Sulla stessa linea della scuola romana è l’approccio delle due Facoltà di Architettura del Politecnico di Torino, che, nella consapevolezza che ogni costruzione è un atto di trasformazione dell’ambiente naturale, presentano progetti che tentano di minimizzare l’impatto sull’ecosistema. Il titolo della sezione torinese è molto linearmente: “L'architettura sostenibile nelle facoltà di architettura del Politecnico di Torino”. Anche qui l’intervento non è limitato alla scala del singolo edificio ma viene allargato a quella urbano-territoriale. La progettazione sostenibile viene qui affrontata non solo dal punto di vista fisico e ambientale, ma anche economico e sociale, nel tentativo di innovare i metodi di sviluppo del progetto e di ridurre l’impatto del processo realizzativo, ma anche di configurare nuovi sistemi costruttivi, di qualificare ed innovare i materiali e i componenti edilizi, con interventi tanto sul processo quanto sul progetto e sul prodotto edilizio.

In cosa consiste: Nel testo sull'architettura sostenibile, qual è il titolo della sezione torinese? Le righe non hanno alcun legame con il testo.

Dati estratti:
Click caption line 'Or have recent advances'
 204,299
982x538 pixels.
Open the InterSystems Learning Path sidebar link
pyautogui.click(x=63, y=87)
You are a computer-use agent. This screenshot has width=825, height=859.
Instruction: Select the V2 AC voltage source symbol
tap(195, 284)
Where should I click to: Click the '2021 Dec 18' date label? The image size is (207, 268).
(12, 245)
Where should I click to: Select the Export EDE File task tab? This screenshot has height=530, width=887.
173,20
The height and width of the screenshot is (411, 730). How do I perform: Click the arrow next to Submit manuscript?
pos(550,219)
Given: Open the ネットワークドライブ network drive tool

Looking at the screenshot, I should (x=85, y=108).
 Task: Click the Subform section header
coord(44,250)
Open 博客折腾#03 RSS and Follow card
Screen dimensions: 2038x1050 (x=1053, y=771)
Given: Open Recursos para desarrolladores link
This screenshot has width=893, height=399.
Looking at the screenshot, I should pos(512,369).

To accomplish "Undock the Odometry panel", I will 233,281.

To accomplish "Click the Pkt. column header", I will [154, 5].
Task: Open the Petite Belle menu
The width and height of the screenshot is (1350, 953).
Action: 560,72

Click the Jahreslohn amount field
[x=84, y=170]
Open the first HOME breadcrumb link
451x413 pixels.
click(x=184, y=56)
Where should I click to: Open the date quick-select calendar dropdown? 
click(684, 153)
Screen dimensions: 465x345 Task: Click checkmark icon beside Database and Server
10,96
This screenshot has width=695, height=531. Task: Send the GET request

Soluzione del problema: “L'architettura sostenibile nelle facoltà di architettura del Politecnico di Torino”